> _What this exercise asks_
(1) In the redistricting article, copy the passage from "Pairing means where" up to and including "someone else's district.".
(2) Does the redistricting article support each statement below? Answer yes or no for each and quote the words that decide it. (a) Poppe says southwestern Minnesota lost population. (b) Michele Bachmann says she will not run for re-election. (c) Steve Drazkowski is a representative from Mazeppa.
(3) Which people does the redistricting article name? List each one as the article gives the name.

> _Page extract_
● ● ● ● ● ● ●

Pairing means where once a district was home to one representative is home to two… a concept that's less of an issue in greater Minnesota.

"It's more difficult to pair up somebody who loves in the city of Austin when the next closest person lives in the city of Albert Lea and somebody else lives in Preston," said Representative Jeanne Poppe of Austin.

Pairing is more of an issue for former Republican presidential candidate Michele Bachmann who says she'll run for re-election in her old district, even though the new map put her home in someone else's district.

Why the change? 

The shifting of districts represents a shift in population explained Pelowski, "It shifted to either St. Cloud, Minneapolis, St. Cloud or Rochester.  That is the huge population arc now."

"Most definitely southwestern Minnesota lost population," said Poppe. "In every other part of the state... in the corners of the state, except southeast Minnesota, they lost population."

And the map shows who's in control.

"Well the burbs and the metro are going to drive the show.  That's a given.  If you are in greater Minnesota, you're either going to have to have seniority or you're going to have to work very hard," said Pelowski.

Mazeppa Rep. Steve Drazkowski reviewed the map and explains how every representative is still accounted for saying "more people have moved to the urban area and so they are naturally going to have more numbers of representatives.  But the same number of people will be represented by the same number of representatives and each of those senators as there are in our rural area."

● ● ● ● ● ● ●

> _Data provided_
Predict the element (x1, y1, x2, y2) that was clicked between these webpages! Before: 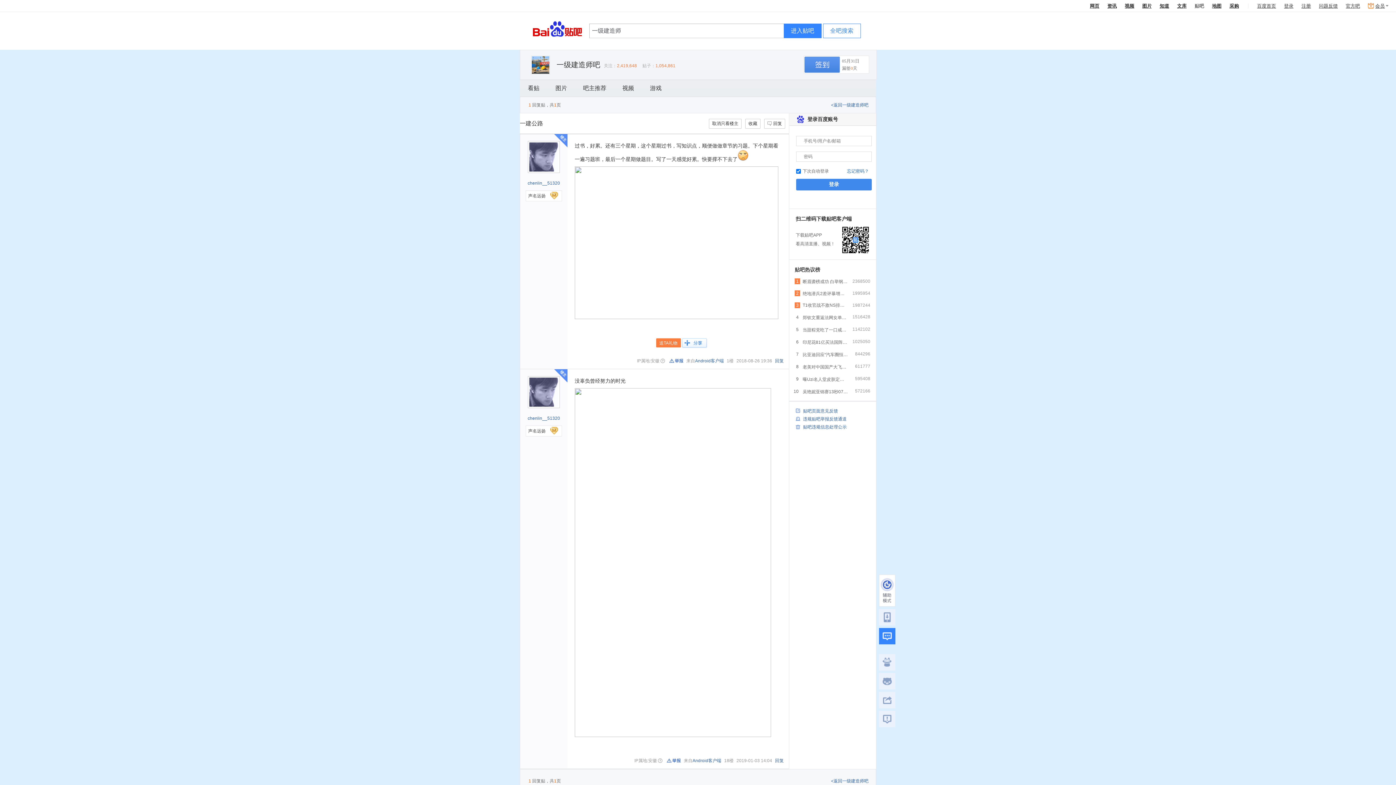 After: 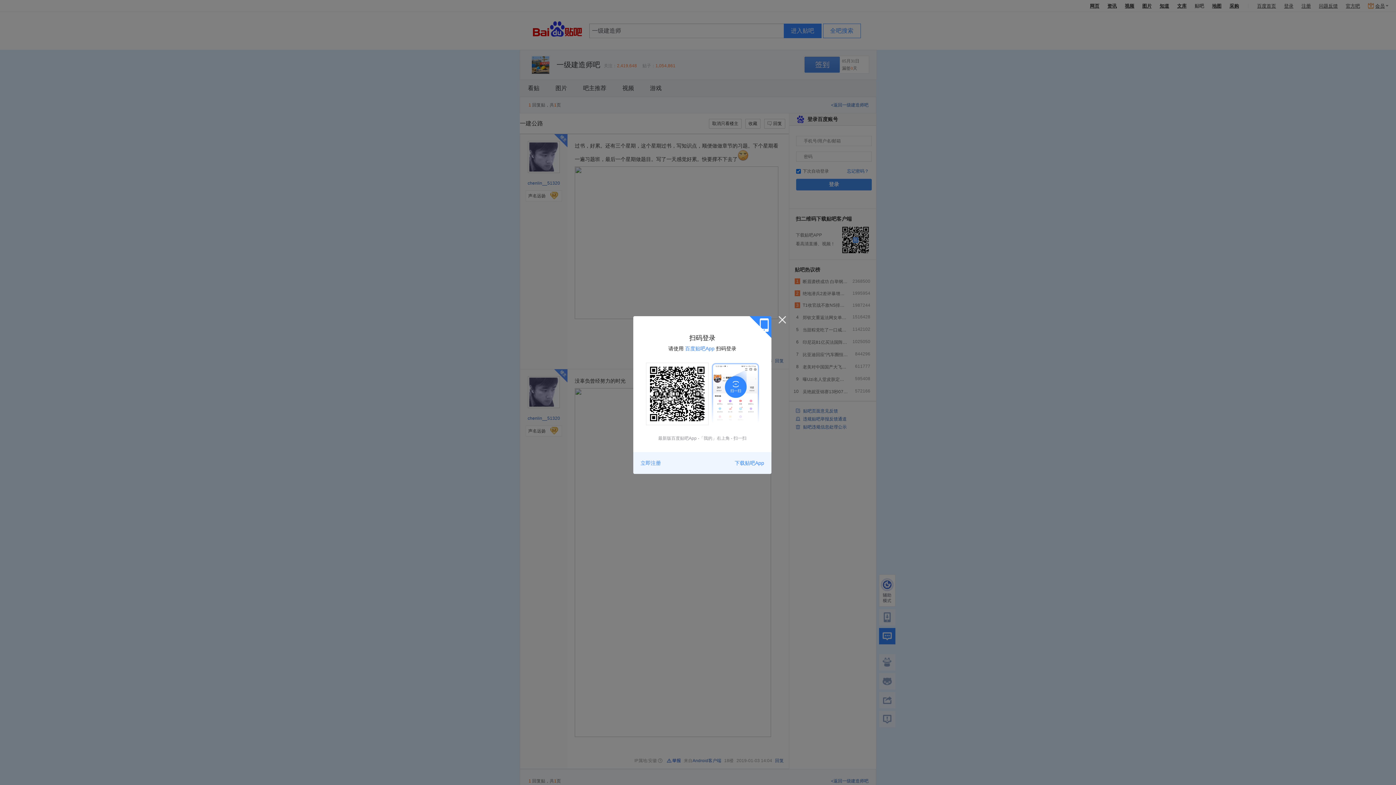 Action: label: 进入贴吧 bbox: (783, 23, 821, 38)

● ● ● ● ● ● ●

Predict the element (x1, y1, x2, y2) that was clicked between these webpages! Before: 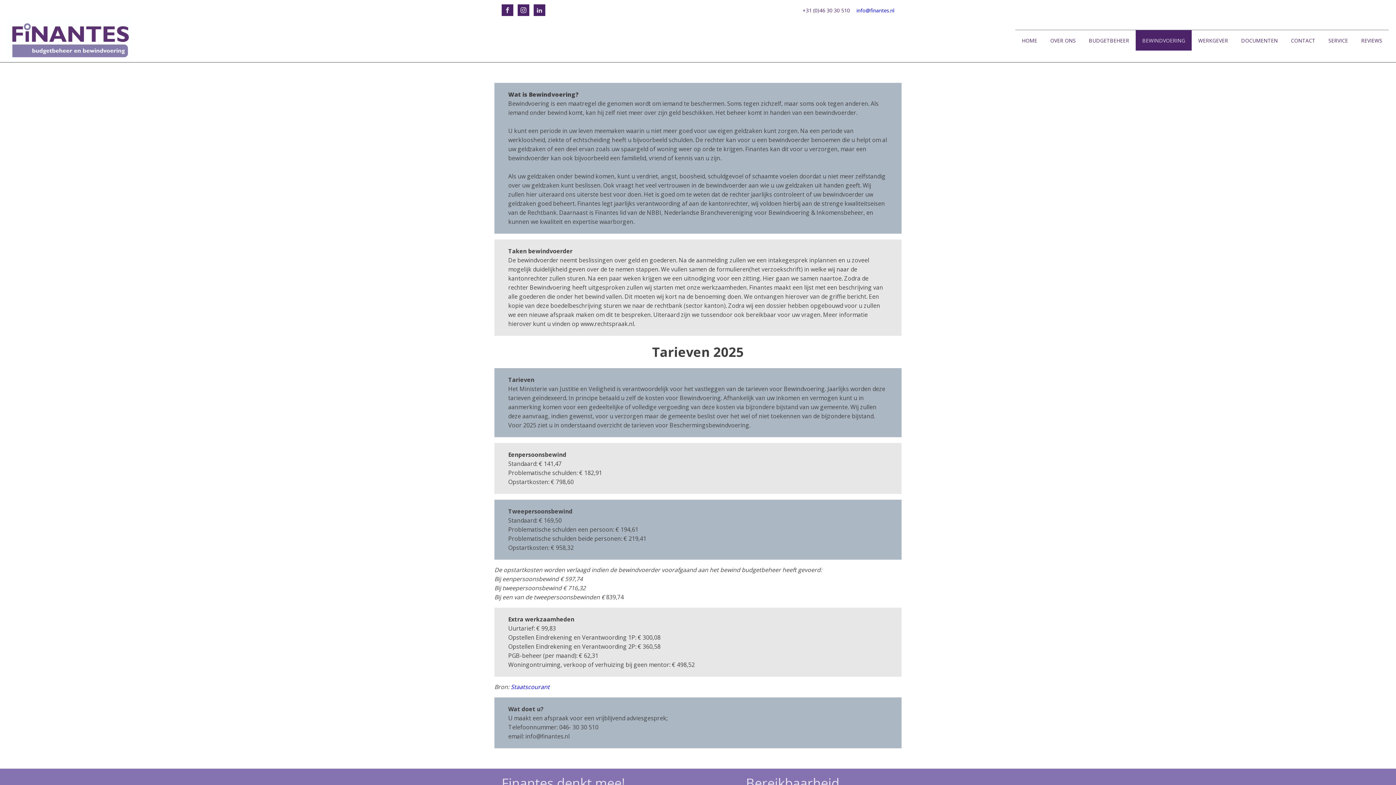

● ● ● ● ● ● ●

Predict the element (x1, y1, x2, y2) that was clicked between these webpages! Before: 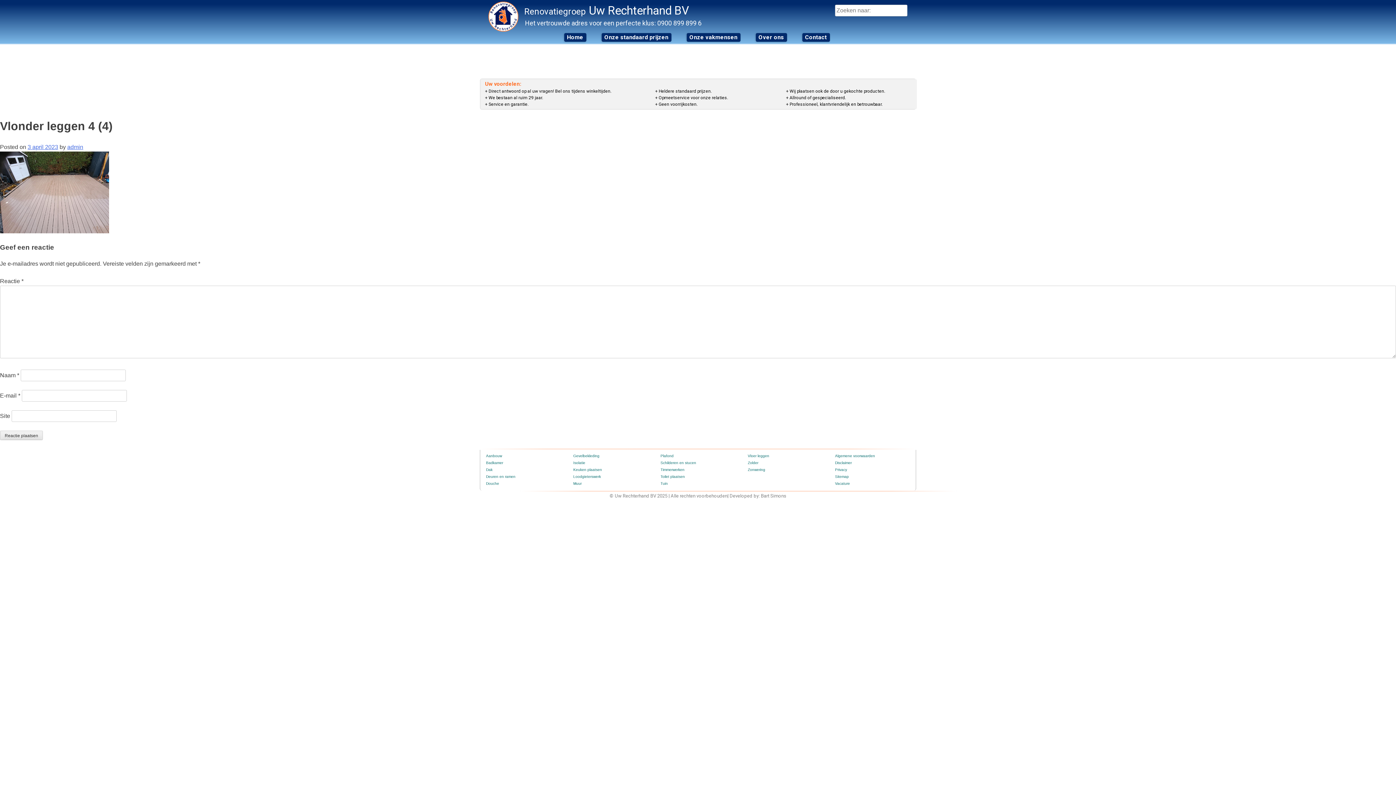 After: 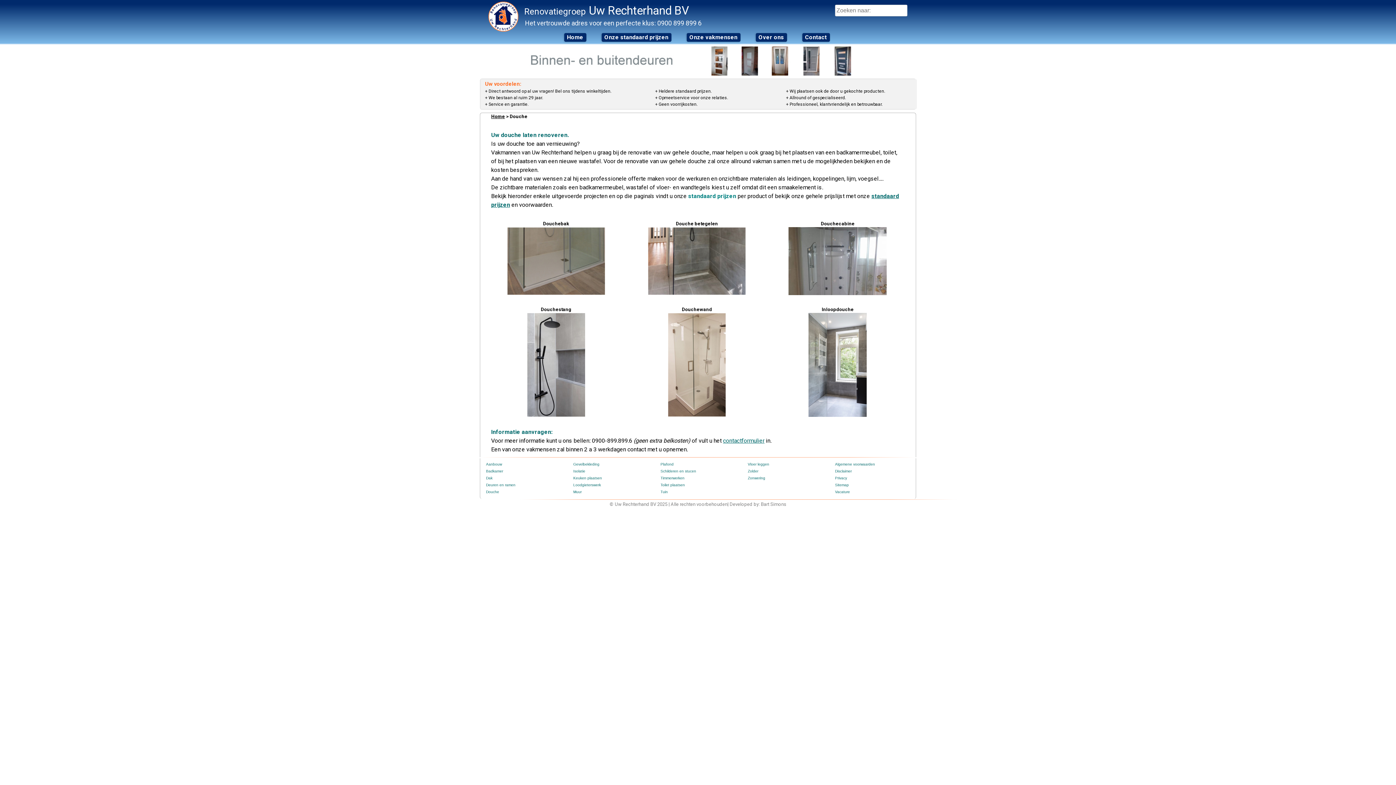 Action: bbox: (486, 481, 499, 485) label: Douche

● ● ● ● ● ● ●

> _Results of the tasks_
(1)
Pairing means where once a district was home to one representative is home to two… a concept that's less of an issue in greater Minnesota.

"It's more difficult to pair up somebody who loves in the city of Austin when the next closest person lives in the city of Albert Lea and somebody else lives in Preston," said Representative Jeanne Poppe of Austin.

Pairing is more of an issue for former Republican presidential candidate Michele Bachmann who says she'll run for re-election in her old district, even though the new map put her home in someone else's district.

(2)
(a) Yes: "Most definitely southwestern Minnesota lost population"
(b) No: "says she'll run for re-election in her old district"
(c) Yes: "Mazeppa Rep. Steve Drazkowski"

(3)
Jeanne Poppe
Michele Bachmann
Pelowski
Steve Drazkowski